## Interface element data
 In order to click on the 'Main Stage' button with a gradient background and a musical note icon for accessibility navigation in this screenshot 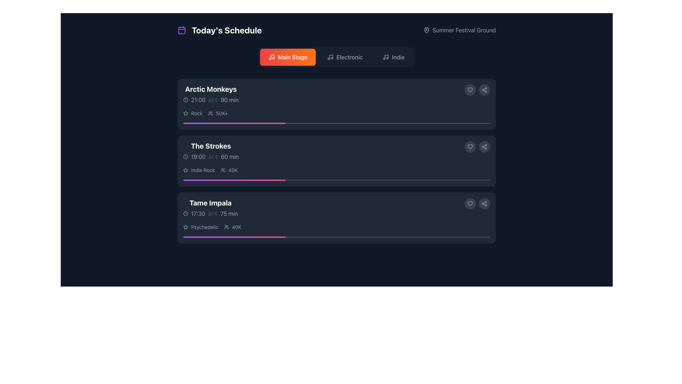, I will do `click(288, 57)`.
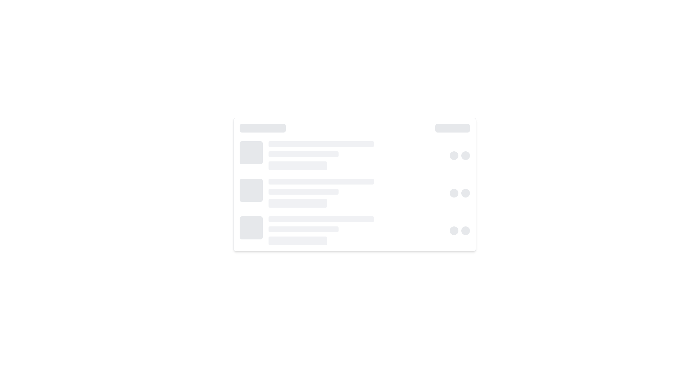 Image resolution: width=693 pixels, height=390 pixels. What do you see at coordinates (356, 155) in the screenshot?
I see `Placeholder Content element, which consists of three horizontally aligned bars with rounded edges, styled in light gray, located centrally between a square icon and two circular icons` at bounding box center [356, 155].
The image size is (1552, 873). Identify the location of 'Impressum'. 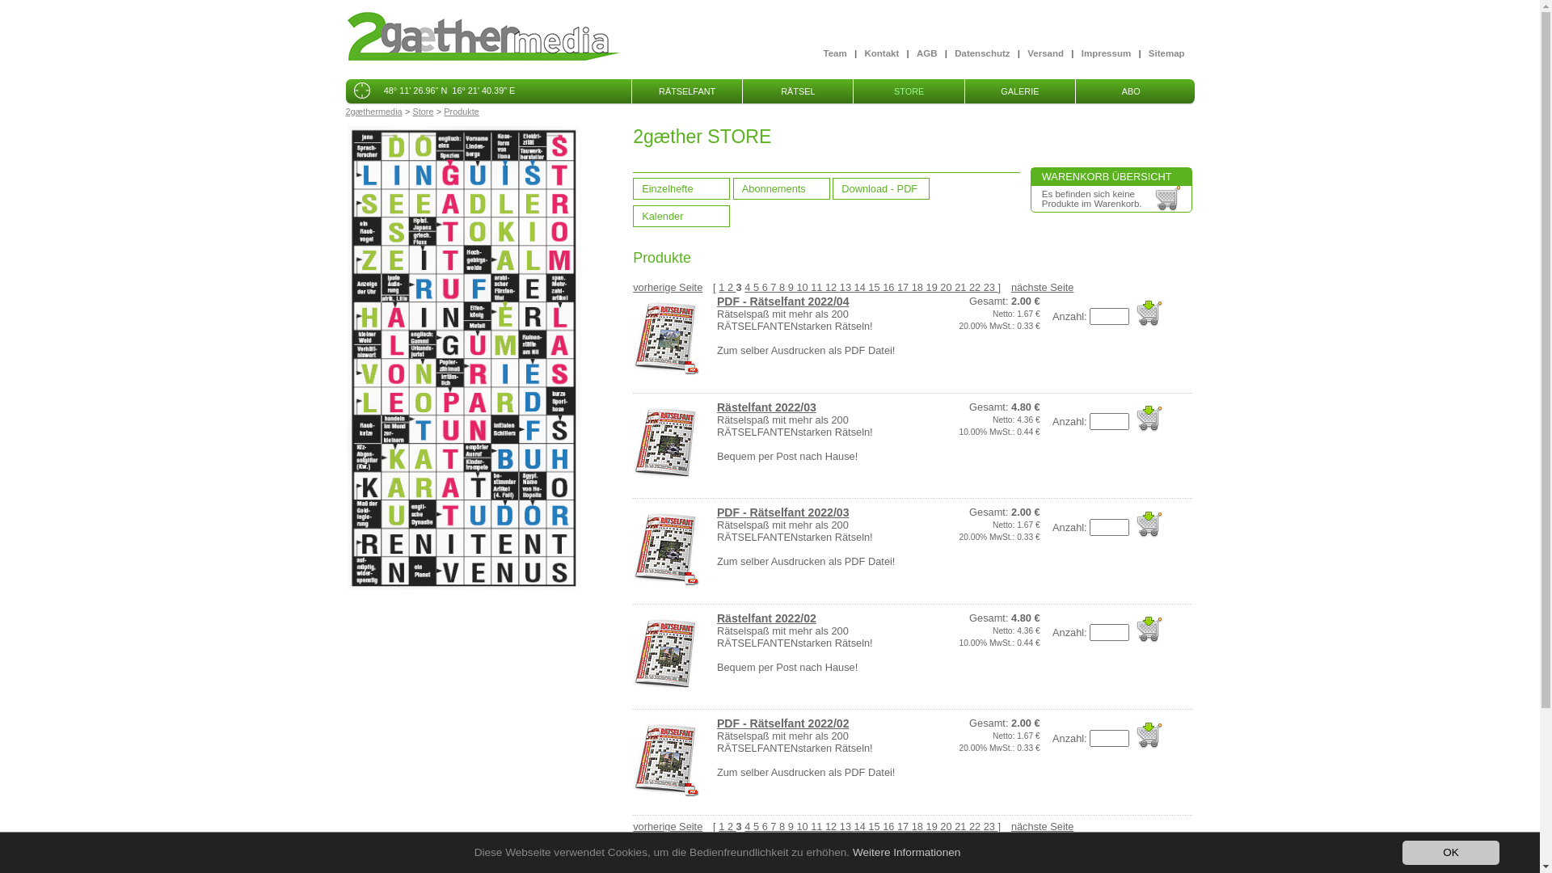
(1105, 52).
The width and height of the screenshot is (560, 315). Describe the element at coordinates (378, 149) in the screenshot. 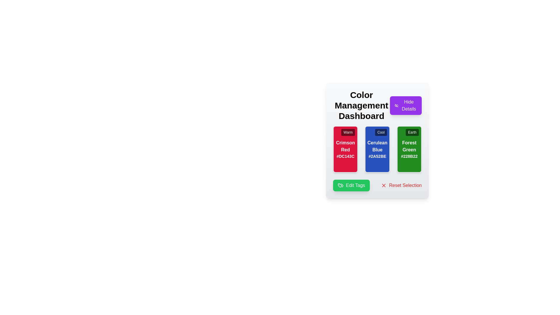

I see `information displayed on each color card within the grid layout located below the 'Color Management Dashboard' title` at that location.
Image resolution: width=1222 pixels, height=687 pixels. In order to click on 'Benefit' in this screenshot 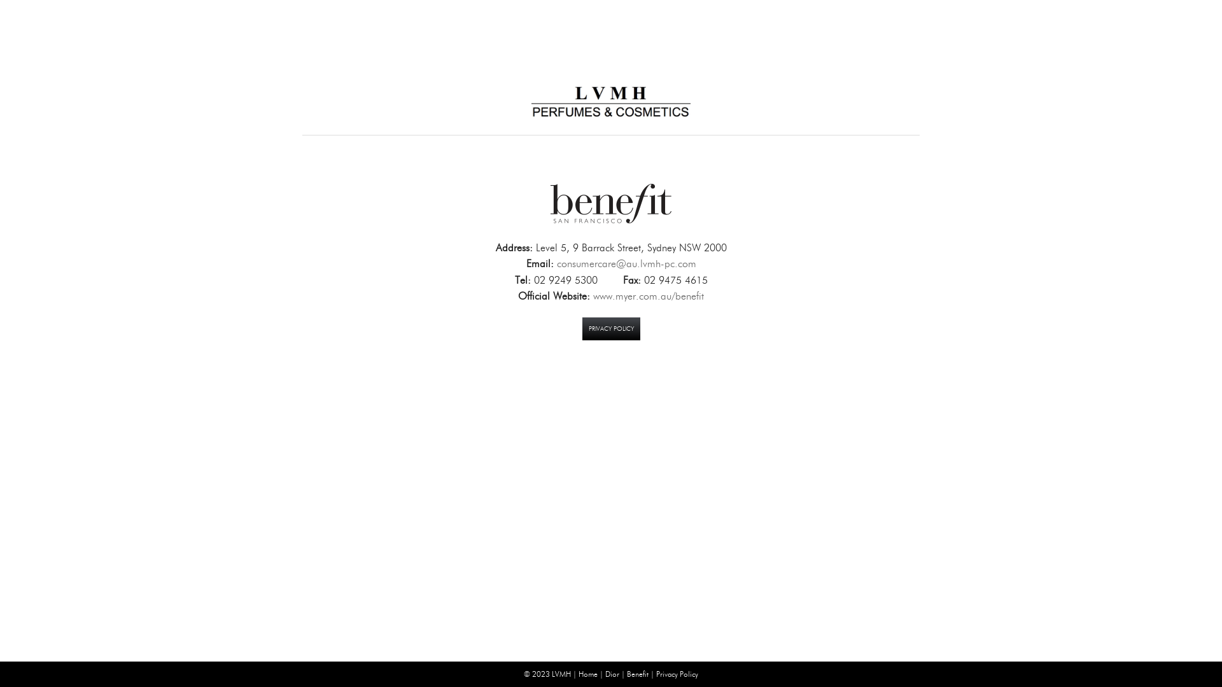, I will do `click(626, 673)`.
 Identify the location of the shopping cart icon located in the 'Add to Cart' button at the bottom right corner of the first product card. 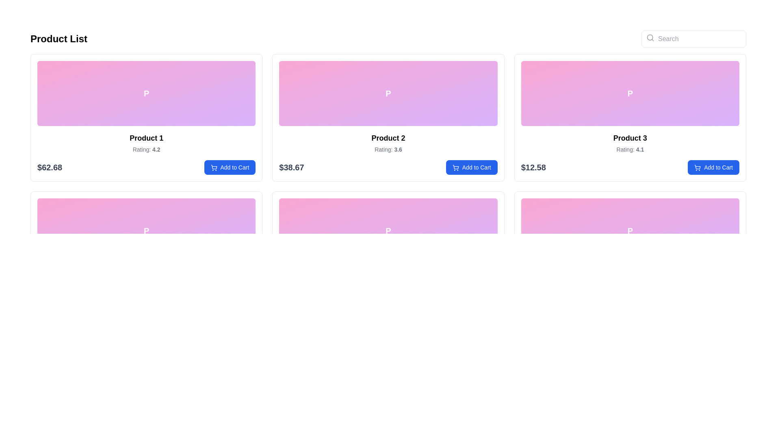
(214, 167).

## Directions for this task
Copy out the data word for word, from the line holding "The width and" through the line holding "at that location.", with both of those lines included. Leave the pictures out.

## Solution
The width and height of the screenshot is (560, 315). Describe the element at coordinates (378, 149) in the screenshot. 

I see `information displayed on each color card within the grid layout located below the 'Color Management Dashboard' title` at that location.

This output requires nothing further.